Saat itulah hal itu benar-benar meresap—semua orang dengan tulus berterima kasih atas upaya aku.
Semua orang memperhatikan.
Di kehidupanku yang lalu, tidak peduli seberapa keras aku bekerja, tidak ada seorang pun yang mau berterima kasih padaku. Itu memang sudah diduga dariku, dan jika aku gagal, aku hanya akan mendapat cemoohan dan kritik...
Tidak ada pujian. Tidak ada rasa terima kasih. Itu adalah gurun dari kehidupan masa laluku. Tapi sekarang... tsunami ucapan "terima kasih" menerjangku, membuatku basah kuyup dalam kehangatan dan penghargaan.
"Uh... um, semuanya..." Pikiranku berusaha mengejar ketinggalan saat aku mencari-cari kata-kata.
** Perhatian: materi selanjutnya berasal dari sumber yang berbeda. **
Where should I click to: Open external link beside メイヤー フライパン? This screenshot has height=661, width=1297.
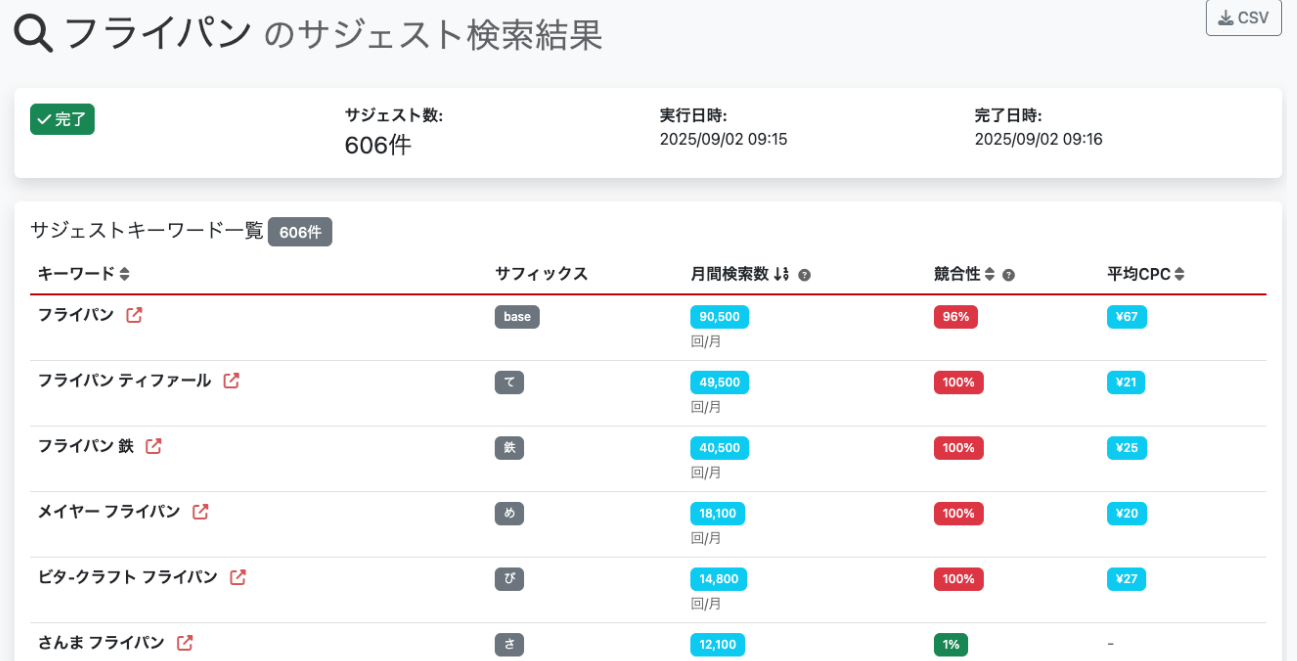click(199, 511)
Tidak ada hal fasih yang terlintas dalam pikiran. "Um, aku... terima kasih juga..."
Yang bisa kulakukan hanyalah respons yang kikuk dan hampir kekanak-kanakan. Tapi entah kenapa, rasanya sudah cukup.
"Ahahaha! Niihama-kun, kamu semerah tomat!"
"Lihat dia! Wajahnya memerah seperti orang gila!"
"Aww, Niihama-kun pemalu sekali!"
"Tapi sungguh, kami sangat berterima kasih!"
"Kami tidak bisa melakukannya tanpamu!"
Tawa mereka memenuhi ruangan, namun kata-kata mereka tulus. Saat teman-tem
an sekelasku menghujaniku dengan senyuman dan rasa terima kasih yang tulus, aku menyadari bahwa mereka sungguh-sungguh. Mereka melihatku, menghargaiku, berterima kasih padaku—sesuatu yang hanya bisa diimpikan oleh diriku di masa lalu.